By 1941, the world had gotten smaller. Where once people could secure peace in their own corner of the world, new technologies allowed invading powers to easily destroy that peace. Benet wrote: “It is not enough to say, ‘Here, in our country we are strong. Let the rest of the world sink or swim. We can take care of ourselves’… No man can do it alone. No nation can do it alone. It must be all men.” 
The world is even smaller today. Does Roosevelt’s vision hold true? Can all parents put sleeping children to bed without fear? Are we working together to guarantee freedom from fear in all nations?
In “Fiddler on the Roof,” Tevye and his friends gather to celebrate his daughter’s betrothal in a community gathering place. Local Russians join the celebration, toasting Tevye, and wishing that, “We may live together in peace!” That peace is shattered when greater powers interfere. 
People everywhere want peace.

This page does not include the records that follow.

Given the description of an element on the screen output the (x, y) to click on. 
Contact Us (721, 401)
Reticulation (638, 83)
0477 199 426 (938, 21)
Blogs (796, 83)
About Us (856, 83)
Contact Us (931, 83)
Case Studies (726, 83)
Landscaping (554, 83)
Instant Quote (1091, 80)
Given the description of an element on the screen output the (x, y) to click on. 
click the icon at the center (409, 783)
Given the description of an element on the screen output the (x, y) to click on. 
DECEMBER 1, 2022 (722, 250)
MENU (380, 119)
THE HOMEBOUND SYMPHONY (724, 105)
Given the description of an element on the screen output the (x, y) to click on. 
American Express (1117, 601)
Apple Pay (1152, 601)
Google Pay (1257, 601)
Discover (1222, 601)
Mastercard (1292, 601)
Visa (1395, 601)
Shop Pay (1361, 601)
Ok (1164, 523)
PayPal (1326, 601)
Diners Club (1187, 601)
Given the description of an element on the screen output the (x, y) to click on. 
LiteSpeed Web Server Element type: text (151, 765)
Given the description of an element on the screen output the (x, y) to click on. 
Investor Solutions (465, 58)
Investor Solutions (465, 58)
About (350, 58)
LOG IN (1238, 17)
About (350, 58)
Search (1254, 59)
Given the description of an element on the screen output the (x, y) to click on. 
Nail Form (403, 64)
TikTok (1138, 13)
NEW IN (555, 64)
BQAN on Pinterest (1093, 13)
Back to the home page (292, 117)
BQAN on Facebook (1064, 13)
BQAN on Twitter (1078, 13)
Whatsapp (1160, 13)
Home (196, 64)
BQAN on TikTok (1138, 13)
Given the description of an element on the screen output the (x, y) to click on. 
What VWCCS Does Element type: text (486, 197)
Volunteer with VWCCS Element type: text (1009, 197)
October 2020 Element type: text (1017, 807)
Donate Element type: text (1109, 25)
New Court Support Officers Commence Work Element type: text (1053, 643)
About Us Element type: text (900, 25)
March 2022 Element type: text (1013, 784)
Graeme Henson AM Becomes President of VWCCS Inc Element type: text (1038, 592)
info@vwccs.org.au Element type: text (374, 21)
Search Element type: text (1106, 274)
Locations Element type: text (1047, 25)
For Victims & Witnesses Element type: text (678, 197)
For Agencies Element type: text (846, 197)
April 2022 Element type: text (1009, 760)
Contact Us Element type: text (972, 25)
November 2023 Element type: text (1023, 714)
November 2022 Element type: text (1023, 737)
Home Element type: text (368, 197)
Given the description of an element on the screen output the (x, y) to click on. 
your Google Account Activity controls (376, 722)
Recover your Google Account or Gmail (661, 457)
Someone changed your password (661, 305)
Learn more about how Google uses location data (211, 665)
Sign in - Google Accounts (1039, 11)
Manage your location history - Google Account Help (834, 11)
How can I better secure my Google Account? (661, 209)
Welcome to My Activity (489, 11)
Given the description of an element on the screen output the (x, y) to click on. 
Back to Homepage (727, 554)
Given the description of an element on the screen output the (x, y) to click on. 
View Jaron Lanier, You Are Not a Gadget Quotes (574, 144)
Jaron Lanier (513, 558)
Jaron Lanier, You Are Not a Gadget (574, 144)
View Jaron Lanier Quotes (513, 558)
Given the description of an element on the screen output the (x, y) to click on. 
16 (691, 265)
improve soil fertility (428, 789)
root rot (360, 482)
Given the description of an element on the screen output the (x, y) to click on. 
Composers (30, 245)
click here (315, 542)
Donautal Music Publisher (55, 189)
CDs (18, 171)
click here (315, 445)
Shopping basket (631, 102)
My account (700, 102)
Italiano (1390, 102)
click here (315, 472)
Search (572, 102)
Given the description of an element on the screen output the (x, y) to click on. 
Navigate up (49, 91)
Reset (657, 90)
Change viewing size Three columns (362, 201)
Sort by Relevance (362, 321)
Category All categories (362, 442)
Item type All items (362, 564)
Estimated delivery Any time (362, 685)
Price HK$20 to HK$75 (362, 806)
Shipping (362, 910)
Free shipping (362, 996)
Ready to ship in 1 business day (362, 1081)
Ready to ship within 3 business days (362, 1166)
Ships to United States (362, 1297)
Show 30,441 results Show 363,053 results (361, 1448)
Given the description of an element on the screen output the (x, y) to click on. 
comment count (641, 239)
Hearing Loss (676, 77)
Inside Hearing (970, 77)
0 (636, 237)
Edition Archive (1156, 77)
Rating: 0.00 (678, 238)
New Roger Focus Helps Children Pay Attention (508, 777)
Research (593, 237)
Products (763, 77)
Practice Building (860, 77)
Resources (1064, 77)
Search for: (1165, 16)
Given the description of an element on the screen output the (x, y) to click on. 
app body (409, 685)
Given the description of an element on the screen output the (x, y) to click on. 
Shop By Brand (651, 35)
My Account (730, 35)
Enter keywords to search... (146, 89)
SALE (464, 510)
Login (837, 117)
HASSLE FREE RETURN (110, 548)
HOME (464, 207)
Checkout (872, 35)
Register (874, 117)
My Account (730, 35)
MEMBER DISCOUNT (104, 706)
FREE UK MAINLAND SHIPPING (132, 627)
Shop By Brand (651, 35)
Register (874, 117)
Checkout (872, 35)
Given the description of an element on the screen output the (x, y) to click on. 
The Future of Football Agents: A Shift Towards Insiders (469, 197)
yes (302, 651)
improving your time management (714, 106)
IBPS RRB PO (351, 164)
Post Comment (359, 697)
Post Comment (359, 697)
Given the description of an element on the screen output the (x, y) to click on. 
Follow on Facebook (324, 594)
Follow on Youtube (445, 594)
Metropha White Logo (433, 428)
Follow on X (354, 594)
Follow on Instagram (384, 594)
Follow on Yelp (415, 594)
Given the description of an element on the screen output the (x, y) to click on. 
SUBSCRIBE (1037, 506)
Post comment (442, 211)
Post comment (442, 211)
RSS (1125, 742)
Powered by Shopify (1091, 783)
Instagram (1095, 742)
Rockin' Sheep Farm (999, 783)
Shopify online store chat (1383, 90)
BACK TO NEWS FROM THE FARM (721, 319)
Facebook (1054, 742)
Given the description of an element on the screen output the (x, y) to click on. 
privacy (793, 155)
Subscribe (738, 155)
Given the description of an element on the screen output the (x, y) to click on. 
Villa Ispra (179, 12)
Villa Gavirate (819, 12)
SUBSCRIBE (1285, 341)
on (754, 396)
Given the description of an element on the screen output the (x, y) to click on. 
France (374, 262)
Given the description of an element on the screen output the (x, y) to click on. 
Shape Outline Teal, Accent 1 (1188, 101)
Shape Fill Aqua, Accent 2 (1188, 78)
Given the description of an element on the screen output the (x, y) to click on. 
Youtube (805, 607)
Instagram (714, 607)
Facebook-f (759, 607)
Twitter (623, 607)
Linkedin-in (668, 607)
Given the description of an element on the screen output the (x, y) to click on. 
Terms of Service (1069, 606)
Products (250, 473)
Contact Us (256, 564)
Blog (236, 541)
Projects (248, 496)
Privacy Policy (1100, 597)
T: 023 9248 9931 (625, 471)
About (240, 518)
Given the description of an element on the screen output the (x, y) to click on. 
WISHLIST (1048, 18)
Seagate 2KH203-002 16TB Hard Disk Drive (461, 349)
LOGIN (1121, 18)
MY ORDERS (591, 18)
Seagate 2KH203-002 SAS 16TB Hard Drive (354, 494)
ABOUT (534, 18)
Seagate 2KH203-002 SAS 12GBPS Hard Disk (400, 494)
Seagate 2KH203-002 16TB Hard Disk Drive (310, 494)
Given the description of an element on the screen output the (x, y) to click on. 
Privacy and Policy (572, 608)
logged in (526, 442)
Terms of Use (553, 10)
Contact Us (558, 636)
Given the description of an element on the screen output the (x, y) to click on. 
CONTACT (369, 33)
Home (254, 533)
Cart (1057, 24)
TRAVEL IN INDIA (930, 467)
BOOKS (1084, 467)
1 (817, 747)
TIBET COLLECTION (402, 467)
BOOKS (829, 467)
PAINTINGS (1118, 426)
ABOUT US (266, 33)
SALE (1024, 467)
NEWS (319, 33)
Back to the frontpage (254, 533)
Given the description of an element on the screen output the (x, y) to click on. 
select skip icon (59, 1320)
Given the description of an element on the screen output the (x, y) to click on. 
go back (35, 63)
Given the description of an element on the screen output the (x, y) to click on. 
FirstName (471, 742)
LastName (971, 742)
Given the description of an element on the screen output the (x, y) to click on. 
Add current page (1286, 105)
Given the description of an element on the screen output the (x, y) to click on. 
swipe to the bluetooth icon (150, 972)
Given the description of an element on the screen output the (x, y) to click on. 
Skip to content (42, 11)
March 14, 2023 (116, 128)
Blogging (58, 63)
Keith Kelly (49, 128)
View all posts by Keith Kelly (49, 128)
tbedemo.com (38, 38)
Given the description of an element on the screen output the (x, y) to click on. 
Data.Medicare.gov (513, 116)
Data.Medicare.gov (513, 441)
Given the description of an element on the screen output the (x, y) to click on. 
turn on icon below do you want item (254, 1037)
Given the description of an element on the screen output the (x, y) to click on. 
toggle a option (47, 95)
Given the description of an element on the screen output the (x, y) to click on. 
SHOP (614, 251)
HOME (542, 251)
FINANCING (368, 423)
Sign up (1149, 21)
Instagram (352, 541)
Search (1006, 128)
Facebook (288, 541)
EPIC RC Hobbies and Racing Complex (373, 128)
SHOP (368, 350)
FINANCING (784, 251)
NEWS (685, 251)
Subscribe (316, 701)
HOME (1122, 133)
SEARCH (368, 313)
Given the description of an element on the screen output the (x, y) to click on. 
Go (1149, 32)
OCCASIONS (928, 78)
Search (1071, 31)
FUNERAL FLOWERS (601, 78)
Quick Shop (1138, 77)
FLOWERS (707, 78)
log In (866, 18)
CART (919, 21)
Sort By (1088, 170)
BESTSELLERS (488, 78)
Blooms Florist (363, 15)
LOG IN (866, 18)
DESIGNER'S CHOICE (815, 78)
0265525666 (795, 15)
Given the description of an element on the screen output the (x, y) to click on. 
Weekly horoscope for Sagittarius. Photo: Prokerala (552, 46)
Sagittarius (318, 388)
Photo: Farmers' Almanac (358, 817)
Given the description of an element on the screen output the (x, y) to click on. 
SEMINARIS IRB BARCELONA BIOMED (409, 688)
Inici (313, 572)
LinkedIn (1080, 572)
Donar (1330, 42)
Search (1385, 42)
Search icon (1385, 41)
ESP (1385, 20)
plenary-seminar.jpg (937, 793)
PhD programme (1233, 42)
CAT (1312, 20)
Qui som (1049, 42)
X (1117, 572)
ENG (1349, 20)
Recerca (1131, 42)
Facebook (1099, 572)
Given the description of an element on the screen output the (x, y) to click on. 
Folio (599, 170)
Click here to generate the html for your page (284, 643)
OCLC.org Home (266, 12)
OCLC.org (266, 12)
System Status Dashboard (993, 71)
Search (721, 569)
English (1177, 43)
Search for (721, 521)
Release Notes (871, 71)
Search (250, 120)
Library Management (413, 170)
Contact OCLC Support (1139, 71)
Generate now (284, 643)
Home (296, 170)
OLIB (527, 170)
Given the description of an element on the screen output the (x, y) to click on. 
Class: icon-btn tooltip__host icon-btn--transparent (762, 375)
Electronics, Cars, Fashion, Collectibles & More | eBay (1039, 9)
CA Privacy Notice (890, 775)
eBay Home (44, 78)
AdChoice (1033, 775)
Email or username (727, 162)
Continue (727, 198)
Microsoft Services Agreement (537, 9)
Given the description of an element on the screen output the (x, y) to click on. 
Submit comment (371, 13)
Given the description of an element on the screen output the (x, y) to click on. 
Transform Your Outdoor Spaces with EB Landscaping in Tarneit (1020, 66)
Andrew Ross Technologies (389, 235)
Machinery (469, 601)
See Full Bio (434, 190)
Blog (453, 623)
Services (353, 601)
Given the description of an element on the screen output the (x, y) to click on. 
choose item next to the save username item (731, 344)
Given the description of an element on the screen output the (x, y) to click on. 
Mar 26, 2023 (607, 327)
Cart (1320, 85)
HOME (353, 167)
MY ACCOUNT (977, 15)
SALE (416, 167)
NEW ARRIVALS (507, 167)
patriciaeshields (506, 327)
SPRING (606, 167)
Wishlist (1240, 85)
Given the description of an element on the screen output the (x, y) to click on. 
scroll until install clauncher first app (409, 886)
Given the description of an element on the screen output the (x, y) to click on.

Benet concludes his essay with these words: “Real peace will not be won with one victory. It can be won only by long determination, firm resolve, and a wish to share and work with other men, no matter what their race or creed or condition.” 

Have we the firm resolve to work together to ensure freedom from fear — “everywhere in the world?”

(FDR’s full speech (voicesofdemocracy.umd.edu),Rockwell’s paintings, and Benet’s essay (www.saturdayeveningpost.com) are available online. I encourage you to find them.)